LEXINGTON, Ky. (LEX 18) — This Friday, September 23rd, would have been Finn Collier's 11th birthday. In 2019, Finn passed away at seven years old. He was born with five congenital heart defects.
Finn's mom Tricia Collier, says, "Other than being in the hospital and having surgeries you would have never known he was sick. He was a pretty happy fellow, and he looked great from the outside."
For the fourth year, the Collier family is hosting Finn Fest at the Origin hotel in Lexington. Finn Fest will have live music and silent auctions, including sports memorabilia and baskets from Keeneland and the Breeders' Cup. Finn's mom says he enjoyed both.
"He lived a full life, he loved Keeneland. He loved the horse racing, he loved music he sang every day, every day all day."
The Collier family says that Finn would have enjoyed all of the live music that this event will offer. In the big picture, they want to raise more awareness about congenital heart defects and raise money for other children and their families.
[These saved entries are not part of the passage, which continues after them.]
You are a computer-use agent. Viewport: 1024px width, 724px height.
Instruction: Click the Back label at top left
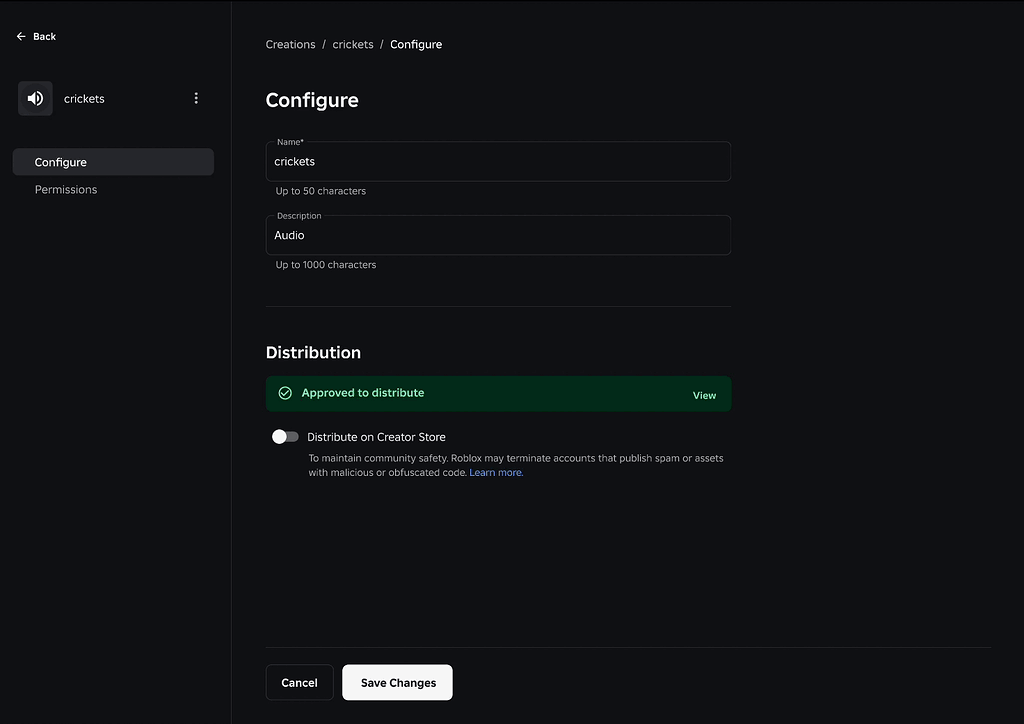pyautogui.click(x=43, y=36)
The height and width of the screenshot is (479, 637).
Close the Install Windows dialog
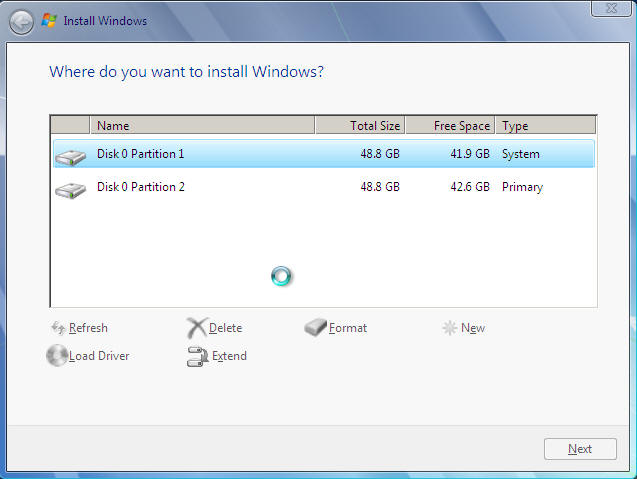coord(611,9)
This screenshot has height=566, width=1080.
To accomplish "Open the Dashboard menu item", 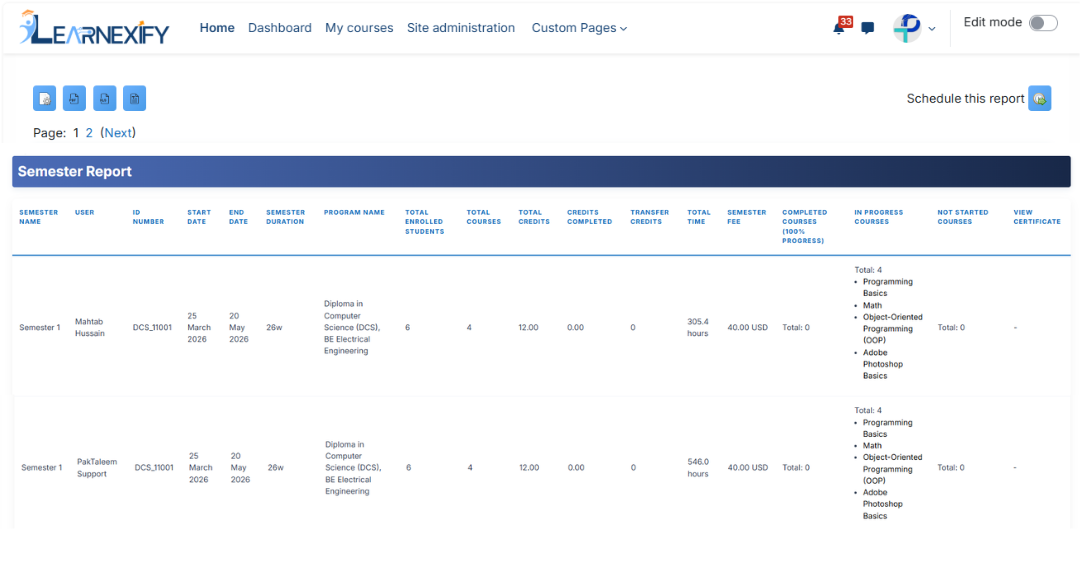I will point(280,28).
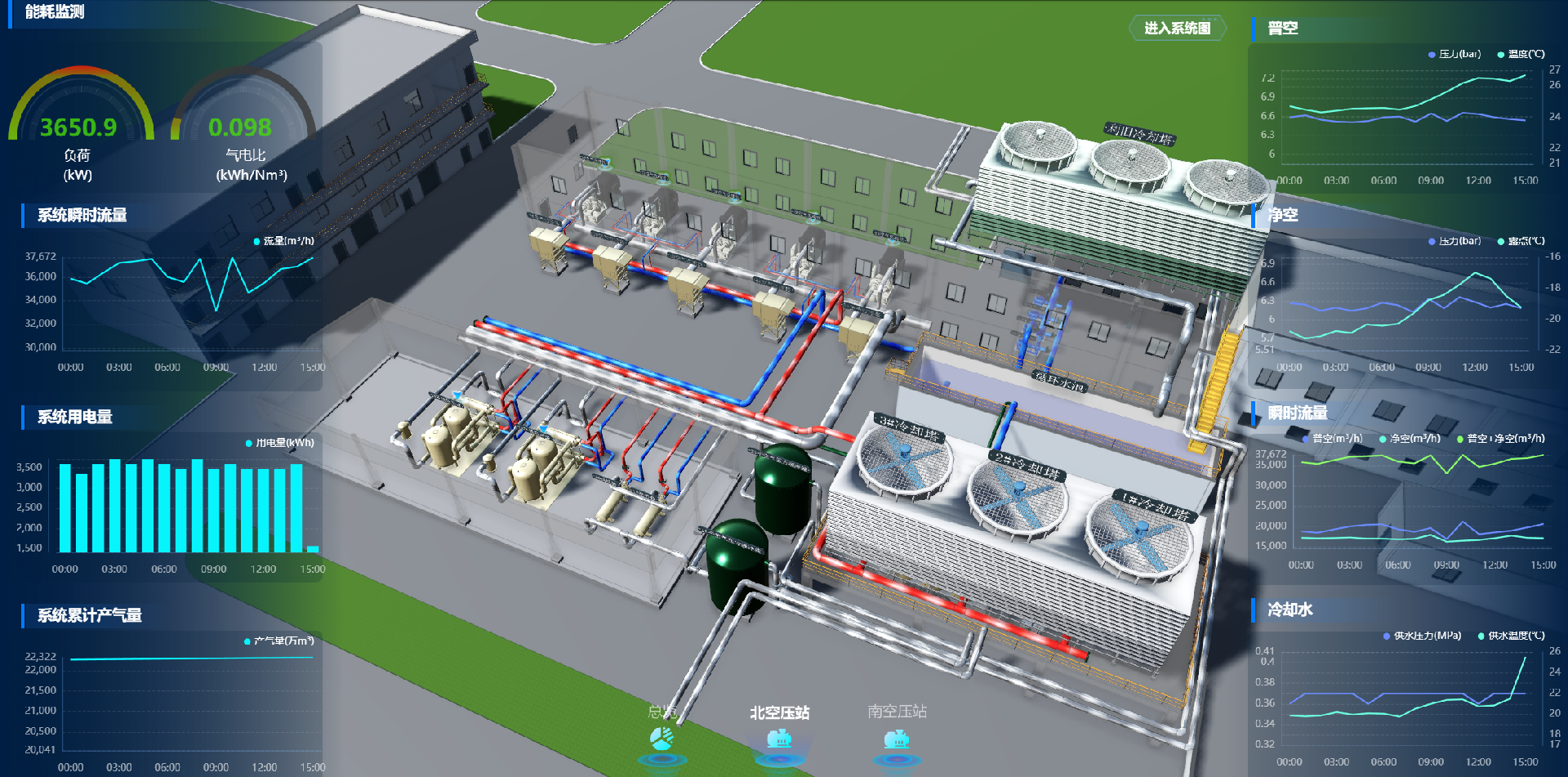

Finn's father John Collier, says, "The biggest thing about Finn Fest is we want to somehow help with the research so other families might not have to deal with or go through what we've been through and what Finn went through. You know, five open heart surgeries, crashing and coding multiple times -- enduring everything that he went through, you know we just want to do as much as we can to help other families not have to go through that."
Singer-song writer Dustin Collins will be headlining this year's Finn fest. He says music is a powerful tool. He says this family's story should inspire others.
He says, "It breaks your heart to hear what happened to their family -- but the way that they are dealing with this is, is just such a positive influence for other people and you know it's hard to say no when someone asks you to be a part of something like that."
These parents have dedicated themselves to raising awareness. Joining Central Kentucky's chapter of Make-A-Wish and the Heart Association. At just 5-year-old was also an ambassador and advocate for CHD. In addition to raising awareness about congenital heart defects, they want the community to know who their son was.
John says, "Yea, his life was special, but it's even...he's still special because he's still touching people."
Now, every year around Finn's birthday, this family and community can remember his life and legacy.